Jetant des anathèmes sur la croissance, les favorables à la décroissance ont donc le devoir de démontrer quels sont les chemins à prendre, non seulement pour réduire notre empreinte écologique, mais aussi pour augmenter notre qualité de vie au sens de l'Indicateur de développement humain (espérance de vie à la naissance, niveau d'éducation et niveau de vie). Or, ils éludent à vraiment répondre à la question de savoir comment atteindre une certaine richesse, au sens de l'IDH, sans la croissance. Plaçons-nous en juges honnêtes et impartiaux : la croissance de l'activité économique et son corollaire, le développement, ont apporté, comme nous l'avons rappelé précédemment, plus de bienfaits qu'aucun autre modèle dans l'Histoire. Une vision de court-terme et engluée dans l'idée de crise peut donc être trompeuse, comme l'énonçait déjà Adam

Smith en 1776 :

« Le produit annuel de la terre et du travail de l'Angleterre est certainement bien plus grand qu'il ne l'était, il y a un peu plus d'un siècle, à la restauration de Charles II [...]. Cependant, il s'est à cette époque rarement écoulé cinq années sans qu'on n'ait publié quelque livre ou quelque pamphlet [...] prétendant démontrer que la richesse de la nation déclinait rapidement, que le pays était dépeuplé, l'agriculture négligée, les manufactures périclitantes, et le commerce perdu »63.

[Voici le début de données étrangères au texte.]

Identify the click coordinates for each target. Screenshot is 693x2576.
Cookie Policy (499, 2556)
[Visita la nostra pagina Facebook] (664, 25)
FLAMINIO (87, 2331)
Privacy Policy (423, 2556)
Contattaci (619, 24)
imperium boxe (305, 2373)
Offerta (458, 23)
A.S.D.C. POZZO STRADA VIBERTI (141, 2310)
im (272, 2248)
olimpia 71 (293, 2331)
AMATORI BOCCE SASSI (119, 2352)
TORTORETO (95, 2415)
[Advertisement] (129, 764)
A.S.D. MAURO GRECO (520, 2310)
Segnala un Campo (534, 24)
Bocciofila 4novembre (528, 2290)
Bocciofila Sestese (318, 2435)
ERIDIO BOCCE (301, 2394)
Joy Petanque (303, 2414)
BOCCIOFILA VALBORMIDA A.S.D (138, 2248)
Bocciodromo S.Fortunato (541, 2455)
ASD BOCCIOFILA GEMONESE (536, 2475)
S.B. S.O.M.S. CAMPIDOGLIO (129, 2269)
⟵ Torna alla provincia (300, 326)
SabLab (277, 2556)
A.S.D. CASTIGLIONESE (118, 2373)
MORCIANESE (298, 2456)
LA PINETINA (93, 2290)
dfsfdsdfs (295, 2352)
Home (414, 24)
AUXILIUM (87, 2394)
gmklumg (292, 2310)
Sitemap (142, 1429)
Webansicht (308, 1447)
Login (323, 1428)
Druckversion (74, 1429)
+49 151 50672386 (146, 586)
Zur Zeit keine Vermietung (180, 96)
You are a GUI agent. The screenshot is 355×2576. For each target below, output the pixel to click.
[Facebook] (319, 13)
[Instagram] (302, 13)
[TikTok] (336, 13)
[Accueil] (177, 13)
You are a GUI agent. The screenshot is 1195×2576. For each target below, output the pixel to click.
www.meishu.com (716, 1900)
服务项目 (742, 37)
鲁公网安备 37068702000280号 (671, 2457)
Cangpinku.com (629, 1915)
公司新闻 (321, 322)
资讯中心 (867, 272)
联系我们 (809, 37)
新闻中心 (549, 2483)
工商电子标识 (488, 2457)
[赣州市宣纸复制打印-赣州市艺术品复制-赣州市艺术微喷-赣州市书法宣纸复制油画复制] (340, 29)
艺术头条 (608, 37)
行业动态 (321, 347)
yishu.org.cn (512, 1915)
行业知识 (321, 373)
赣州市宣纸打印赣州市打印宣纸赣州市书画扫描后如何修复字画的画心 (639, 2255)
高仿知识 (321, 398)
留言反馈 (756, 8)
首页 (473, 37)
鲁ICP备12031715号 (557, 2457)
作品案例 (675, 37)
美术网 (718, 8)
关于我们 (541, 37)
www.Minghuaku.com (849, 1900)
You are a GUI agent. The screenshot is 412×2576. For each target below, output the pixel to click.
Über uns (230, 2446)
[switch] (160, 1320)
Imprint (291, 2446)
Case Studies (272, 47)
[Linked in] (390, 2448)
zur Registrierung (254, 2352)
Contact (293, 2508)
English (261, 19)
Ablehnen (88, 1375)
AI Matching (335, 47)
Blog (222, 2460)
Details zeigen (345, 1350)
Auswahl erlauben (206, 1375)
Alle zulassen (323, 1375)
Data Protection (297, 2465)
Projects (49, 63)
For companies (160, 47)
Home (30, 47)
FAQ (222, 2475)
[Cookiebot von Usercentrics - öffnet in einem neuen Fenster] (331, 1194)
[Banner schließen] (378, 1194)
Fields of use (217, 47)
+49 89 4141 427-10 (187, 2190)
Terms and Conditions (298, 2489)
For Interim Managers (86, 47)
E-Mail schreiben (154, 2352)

De surcroît, les maux décrits par les décroissants ne sont pas issus de la seule croissance, mais le résultat d'une multitude de causes. L'aggravation des inégalités peut venir d'un rapport salarial défavorable à certaines catégories de la population (femmes, non diplômés, jeunes...). La paupérisation et la rupture des liens sociaux être conséquences de l'affaiblissement voire de l'inexistence de processus redistributifs ; Jean-Marie Harribey cite à ce titre les paysans des pays en développement qui n'ont pas accès à la terre non en raison du modèle de croissance mais de

62JACKSON (T.), op.cit.

63SMITH (A.), La Richesse des Nations, Livre II, 1776.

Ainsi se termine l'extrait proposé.